The number of new Catholic marriages in the United States is at its lowest point since 1965. Statistics from Georgetown University’s Center for Applied Research in the Apostolate show that while there were over 420,000 Catholic weddings in 1970, that number has dwindled to just over 154,000 in the year 2014.

“There’s no definitive answer” for this trend, according to Mark Gray, a senior research associate and poll director at the center.

“We’re seeing an increase in cohabitation,” which can “create a hurdle to receiving the sacrament of marriage, depending on the parish or diocese’s policies,” Gray said. “There’s also the notion of a destination wedding trumping the traditional notion of getting married within the church.”

Tim Staples, director of apologetics at Catholic Answers in El Cajon, Calif., told CNS that “though a particular bishop may grant permission for a Catholic to be married outside of an actual Catholic church, the law of the church does not permit it, ordinarily speaking.

“For Catholics, there must be an official representative of the church present [or a proper dispensation given] in order for there to be a valid marriage, or, we could say, for one to be married ‘in the church,’” he said.

The United States also sees “a very large share [of annulments] that occur in the church globally,” according to Gray. However, even the United States is seeing a lower number of annulments, which have dropped from 60,691 in 1985, the earliest data available, to 18,558 last year. “Divorce is becoming less common” in the United States, according to Gray. “In aggregate terms, fewer marriages means fewer divorces.”

Despite these numbers, Gray remains optimistic. “We’ve historically seen changes in the past...much like the baby-boomer generation. Things were different before World War II. Mass attendance was down, as were baptisms and [sacramental] marriage rates, but the baby-boomer generation saw a time of cultural change, so it’s difficult to predict what’s going to happen.”

With regard to young people in the church, Gray said that “millennials are a little more traditional, a little more romantic and more interested in marrying in the church.”

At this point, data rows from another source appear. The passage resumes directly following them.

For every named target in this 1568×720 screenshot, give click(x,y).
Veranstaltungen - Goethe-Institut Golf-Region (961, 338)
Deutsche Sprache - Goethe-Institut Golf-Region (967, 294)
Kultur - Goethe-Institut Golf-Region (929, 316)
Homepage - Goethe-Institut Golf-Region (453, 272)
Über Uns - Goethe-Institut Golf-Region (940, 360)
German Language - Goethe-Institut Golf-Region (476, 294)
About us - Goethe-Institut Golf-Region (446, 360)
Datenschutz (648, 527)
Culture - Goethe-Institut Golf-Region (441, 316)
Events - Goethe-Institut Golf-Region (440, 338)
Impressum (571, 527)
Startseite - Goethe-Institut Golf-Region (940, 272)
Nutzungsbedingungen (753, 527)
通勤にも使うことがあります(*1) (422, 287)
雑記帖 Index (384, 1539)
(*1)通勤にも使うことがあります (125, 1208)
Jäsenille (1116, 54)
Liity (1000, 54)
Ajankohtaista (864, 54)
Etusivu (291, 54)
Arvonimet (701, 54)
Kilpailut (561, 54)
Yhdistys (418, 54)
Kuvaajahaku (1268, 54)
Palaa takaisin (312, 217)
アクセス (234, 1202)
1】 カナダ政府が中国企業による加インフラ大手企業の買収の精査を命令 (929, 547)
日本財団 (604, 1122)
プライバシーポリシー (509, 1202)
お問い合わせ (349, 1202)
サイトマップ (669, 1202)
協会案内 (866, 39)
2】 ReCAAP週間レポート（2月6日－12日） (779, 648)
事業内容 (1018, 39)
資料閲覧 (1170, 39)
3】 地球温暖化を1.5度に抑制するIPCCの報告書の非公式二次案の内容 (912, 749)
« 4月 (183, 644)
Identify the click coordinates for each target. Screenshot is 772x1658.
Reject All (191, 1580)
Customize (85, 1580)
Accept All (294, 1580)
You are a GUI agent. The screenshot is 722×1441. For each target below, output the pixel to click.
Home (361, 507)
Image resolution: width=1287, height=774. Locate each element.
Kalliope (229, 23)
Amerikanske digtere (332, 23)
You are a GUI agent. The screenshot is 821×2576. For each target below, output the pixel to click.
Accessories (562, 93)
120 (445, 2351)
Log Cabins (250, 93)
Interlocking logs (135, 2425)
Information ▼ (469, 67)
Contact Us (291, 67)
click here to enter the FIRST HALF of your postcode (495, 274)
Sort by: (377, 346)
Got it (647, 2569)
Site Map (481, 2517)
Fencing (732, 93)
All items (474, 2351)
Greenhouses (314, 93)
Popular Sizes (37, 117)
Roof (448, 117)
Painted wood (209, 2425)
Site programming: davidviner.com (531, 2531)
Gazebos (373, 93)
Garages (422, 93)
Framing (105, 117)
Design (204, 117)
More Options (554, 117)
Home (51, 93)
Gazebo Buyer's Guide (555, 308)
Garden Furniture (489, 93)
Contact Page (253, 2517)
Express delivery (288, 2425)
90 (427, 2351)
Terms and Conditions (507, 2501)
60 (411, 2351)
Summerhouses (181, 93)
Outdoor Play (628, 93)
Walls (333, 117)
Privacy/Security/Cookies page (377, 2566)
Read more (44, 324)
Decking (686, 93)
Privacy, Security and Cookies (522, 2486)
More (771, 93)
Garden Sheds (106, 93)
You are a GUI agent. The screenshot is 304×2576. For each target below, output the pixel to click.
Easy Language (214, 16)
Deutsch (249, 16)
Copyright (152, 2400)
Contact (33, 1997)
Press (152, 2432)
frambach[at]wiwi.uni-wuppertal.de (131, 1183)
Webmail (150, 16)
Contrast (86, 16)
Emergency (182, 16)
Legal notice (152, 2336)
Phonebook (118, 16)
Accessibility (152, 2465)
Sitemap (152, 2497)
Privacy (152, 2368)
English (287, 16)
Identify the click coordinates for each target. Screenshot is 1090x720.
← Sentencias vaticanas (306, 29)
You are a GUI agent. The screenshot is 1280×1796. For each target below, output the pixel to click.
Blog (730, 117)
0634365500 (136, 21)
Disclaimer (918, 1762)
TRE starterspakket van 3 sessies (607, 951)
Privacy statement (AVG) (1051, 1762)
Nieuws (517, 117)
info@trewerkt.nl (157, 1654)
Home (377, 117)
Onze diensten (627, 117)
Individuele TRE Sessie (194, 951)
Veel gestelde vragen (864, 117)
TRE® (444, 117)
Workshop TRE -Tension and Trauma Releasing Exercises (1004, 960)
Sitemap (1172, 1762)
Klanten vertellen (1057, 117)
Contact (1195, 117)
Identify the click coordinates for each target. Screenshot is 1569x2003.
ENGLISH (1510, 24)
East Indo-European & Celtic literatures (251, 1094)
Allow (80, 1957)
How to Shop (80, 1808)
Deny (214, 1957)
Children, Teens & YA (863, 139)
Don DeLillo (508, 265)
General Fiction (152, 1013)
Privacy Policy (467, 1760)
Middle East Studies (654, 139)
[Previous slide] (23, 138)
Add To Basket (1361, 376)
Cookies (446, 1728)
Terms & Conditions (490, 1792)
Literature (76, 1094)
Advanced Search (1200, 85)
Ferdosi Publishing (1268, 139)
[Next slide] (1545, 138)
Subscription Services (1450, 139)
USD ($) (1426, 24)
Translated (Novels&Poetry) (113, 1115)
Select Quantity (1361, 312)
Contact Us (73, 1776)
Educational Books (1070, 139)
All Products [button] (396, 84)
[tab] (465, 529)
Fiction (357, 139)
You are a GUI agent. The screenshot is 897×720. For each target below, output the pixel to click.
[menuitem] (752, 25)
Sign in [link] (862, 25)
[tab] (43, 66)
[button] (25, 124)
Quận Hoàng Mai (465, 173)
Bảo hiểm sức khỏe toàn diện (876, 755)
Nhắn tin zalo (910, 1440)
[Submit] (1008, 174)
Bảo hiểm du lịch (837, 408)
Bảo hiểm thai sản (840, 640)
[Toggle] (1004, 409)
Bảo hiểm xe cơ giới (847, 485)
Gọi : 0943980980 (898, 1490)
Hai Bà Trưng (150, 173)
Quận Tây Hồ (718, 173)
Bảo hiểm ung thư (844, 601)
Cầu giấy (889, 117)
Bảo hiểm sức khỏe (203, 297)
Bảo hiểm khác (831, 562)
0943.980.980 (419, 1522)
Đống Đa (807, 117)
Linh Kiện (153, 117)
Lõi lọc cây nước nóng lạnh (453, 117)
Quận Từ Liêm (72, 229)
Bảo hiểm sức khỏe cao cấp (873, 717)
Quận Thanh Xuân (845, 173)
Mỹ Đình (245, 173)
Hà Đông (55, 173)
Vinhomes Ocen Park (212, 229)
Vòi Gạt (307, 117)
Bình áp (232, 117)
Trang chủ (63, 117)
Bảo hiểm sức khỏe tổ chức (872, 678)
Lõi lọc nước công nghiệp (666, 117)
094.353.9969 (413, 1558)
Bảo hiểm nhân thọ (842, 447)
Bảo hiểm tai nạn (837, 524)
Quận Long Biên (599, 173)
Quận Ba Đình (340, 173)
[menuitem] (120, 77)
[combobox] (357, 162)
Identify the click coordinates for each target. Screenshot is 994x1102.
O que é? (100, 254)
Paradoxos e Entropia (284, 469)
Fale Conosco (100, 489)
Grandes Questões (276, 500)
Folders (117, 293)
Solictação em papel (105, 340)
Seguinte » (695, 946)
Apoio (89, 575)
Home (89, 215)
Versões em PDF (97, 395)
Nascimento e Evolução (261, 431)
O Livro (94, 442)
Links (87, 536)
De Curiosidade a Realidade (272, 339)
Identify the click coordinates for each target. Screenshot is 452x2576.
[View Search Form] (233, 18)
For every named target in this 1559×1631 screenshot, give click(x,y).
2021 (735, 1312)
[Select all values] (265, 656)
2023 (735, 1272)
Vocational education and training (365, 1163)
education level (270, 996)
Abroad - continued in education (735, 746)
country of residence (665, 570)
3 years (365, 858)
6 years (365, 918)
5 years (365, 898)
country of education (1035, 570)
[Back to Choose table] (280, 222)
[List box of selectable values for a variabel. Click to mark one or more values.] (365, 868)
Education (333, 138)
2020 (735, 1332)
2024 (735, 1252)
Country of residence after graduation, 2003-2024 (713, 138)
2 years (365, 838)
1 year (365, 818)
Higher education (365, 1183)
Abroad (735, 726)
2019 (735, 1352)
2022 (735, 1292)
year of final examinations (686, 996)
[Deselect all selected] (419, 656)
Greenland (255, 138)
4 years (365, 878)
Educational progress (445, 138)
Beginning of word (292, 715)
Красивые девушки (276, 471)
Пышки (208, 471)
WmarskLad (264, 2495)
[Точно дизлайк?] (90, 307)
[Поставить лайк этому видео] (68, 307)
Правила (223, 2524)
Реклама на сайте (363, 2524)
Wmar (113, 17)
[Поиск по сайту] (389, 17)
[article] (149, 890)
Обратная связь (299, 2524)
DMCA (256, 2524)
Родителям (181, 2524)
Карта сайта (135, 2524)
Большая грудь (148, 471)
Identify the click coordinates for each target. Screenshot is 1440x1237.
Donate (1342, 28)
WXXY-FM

Last October, Jeff and Alice Heinzen, a married couple from Wisconsin, served as auditors to the Extraordinary Synod of Bishops on the Family. Alice is director of the Office for Marriage and Family Life in the Diocese of La Crosse and Jeff is the president of McDonell Catholic Schools in Chippewa Falls.

One of the several “takeaway” messages of the synod for American Catholics, according to the Heinzens, is “to remain accountable to the truths that come from God [when it comes to marriage]. We must never stray or be led away from the Gospel message when we deal with families.”

“Perhaps the greatest challenge [to marriage] both here and abroad,” they wrote in a joint email, “is the triumph of self-reliance over self-sacrifice. Today’s culture values independence over interdependence. The need to commit oneself to another in marriage makes little sense when the perceived outcome is ‘me’ and not ‘we.’”

However, like Gray, the Heinzens also see a cultural renewal emerging on the Catholic marriage front. “One of the most positive cultural trends that we see is a shift in catechesis from a child-centered focus to a parent-centered focus,” they said. “This trend allows parishes to utilize the basic desire found in most parents’ hearts to provide the very best for their children.... This shift in the catechetical approach is bearing great results because parents are learning how to become primary educators for their children.”